First, a few myths to dispel (all of this applies to the wealthier parts of town, I'll admit at the start):
--it is easy to use credit cards in most restaurants and stores, without any exorbitant additional charge. We had read otherwise.
--fruits and vegetables are readily available, in the
smallest corner store to the largest "Jumbo" mercado.
--it isn't hard being a vegetarian. Though flesh beckons, there are plenty of vegetarian options everywhere.
--you can take out more than enough in pesos from the plentiful atms.
Okay enough of the embarrassing revelations about our lack of knowledge of these basics, but, truly, we read all of this above before arriving here.
Some more relevant urban observations:
--In the wealthier areas, every building has a 24-hour security guard (ours included). The huge towers a hundred yards down the street from us are surrounded by 14-foot gates and cameras and a guardhouse. Cars all park in the underground parking garage. This is a robust trend in Buenos Aires life -- I look forward to learning more from Nora Libertun de Duren, NYC parks official and former MIT planning student who wrote her dissertation on the gated communities of Buenos Aires. She is here in Buenos Aires on maternity leave.
--Portenós love their animals. There are literally dozens of pet shops and veterinarians in Palermo and we regularly see dogwalkers out with a handful (I would say more than a handful) of dogs.
--My first "memorial" -- the Ford Falcon, the dreaded car of the secret police, which roamed the streets and picked up thousands of mostly young people and sent them to prison or, more likely, to their deaths in the Río de la Plata. The cars are relatively uncommon, but I have seen several. Apparently, the sight of them still provokes fear in Portenós who lived through that time. They are like moving memorials, or memory sites.

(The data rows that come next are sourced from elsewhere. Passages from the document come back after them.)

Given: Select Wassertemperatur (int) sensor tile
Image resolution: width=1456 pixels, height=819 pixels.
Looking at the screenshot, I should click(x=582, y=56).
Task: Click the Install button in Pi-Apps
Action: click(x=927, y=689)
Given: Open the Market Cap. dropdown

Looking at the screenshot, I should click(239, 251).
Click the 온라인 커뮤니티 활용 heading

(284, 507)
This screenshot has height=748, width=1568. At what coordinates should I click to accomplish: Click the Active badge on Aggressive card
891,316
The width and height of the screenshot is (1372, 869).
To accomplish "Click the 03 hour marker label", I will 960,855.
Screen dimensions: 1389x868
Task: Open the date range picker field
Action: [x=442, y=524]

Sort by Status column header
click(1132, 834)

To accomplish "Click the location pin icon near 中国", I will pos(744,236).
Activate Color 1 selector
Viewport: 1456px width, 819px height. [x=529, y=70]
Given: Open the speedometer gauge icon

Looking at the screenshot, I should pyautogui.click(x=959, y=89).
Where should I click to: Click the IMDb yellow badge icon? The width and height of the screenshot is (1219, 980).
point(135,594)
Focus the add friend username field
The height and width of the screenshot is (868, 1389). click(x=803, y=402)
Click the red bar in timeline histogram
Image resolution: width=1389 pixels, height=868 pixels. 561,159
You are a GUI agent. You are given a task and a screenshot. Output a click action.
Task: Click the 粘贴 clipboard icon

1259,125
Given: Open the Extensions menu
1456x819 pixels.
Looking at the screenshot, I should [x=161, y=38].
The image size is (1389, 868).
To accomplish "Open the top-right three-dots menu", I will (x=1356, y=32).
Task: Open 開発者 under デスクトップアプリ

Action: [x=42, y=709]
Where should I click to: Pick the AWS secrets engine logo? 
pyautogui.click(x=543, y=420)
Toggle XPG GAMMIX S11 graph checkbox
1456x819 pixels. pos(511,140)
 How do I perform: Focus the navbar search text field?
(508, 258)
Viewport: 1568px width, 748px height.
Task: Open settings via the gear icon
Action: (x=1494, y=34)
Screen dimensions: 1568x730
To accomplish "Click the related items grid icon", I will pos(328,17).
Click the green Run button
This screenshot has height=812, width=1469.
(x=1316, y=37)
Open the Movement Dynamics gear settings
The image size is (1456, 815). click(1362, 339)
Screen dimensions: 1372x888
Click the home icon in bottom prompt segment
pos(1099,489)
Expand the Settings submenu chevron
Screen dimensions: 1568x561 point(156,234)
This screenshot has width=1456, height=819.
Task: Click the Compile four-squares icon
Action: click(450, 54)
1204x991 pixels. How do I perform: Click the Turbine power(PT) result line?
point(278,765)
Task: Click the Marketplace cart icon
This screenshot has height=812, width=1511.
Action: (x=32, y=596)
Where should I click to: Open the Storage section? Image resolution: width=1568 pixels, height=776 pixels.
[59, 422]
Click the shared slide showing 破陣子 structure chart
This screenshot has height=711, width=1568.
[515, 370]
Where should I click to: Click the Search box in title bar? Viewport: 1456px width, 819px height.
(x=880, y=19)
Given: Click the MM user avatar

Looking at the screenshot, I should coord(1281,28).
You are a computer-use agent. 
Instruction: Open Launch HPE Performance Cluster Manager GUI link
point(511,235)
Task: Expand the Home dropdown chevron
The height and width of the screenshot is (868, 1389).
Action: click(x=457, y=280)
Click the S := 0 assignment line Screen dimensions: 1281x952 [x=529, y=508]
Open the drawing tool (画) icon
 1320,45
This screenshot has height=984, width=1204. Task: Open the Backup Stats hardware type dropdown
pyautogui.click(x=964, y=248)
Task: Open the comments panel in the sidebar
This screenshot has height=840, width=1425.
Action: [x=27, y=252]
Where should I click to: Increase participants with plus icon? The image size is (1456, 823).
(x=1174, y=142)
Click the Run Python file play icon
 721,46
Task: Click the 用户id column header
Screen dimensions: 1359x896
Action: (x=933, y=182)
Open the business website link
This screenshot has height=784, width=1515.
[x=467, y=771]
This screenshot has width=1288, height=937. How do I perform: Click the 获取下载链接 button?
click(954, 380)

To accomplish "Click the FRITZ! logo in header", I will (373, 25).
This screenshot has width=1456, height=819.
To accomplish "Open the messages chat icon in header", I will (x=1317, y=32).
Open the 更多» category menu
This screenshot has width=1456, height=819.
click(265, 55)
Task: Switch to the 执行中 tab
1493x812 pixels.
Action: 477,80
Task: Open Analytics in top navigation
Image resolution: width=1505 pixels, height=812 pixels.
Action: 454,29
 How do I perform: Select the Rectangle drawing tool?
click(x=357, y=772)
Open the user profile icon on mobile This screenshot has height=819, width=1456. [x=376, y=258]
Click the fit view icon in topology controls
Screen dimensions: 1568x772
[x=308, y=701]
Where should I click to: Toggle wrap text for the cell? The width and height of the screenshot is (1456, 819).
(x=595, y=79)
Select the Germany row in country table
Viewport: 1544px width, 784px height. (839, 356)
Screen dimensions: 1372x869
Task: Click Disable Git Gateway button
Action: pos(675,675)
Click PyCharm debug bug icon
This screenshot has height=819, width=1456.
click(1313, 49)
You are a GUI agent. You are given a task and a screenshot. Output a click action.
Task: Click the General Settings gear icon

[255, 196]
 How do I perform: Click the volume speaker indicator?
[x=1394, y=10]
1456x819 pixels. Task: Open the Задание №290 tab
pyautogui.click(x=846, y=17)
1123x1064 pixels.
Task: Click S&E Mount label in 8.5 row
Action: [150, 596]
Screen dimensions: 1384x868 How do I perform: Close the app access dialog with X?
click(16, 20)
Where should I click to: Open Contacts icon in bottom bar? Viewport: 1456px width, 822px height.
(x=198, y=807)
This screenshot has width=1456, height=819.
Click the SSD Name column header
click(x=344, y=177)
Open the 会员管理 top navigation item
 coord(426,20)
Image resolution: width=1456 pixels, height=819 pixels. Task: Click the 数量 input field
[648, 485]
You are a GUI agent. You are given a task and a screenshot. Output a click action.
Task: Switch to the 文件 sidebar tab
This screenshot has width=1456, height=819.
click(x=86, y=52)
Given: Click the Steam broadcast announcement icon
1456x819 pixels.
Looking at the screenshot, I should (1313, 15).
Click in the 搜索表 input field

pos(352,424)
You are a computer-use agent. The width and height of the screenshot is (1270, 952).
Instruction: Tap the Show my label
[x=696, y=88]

--Time warp -- I am wary to write what I am about to write, as it will appear to display the typical North American superiority or, conversel,y a condescending admiration for the "underdeveloped" world). But I have had this feeling in other less developed (read: less wealthy) cities: aspects of Buenos Aires feel a bit like cities of my youth, or, more likely, U.S. cities of the 1950s and 1960s. Por ejemplo: old, non lcd advertisements; tiny stores that only make xerox copies, or only sell CD's, or churros; telephone booths; elevators with grand wooden doors and gates that must be closed to ride up; cheese stores with those little flags poking out offering the name and cost of the cheese (ala Anatole, the mouse who rates the cheeses in Paris); and bookstores. Yes, bookstores with real books, where people browse and then purchase books that they then read. (Apologies for the rising nostalgia levels). And then there is the public hospital system, open to all -- much ink has been spilled on the notion of "universal health care" as if it were some new invention, when in fact it is reality in much of the world.
I am sure this last series of observations deserve further development. But it has struck me that as I walk around Buenos Aires I am walking around within a photograph I have seen of cities from another time.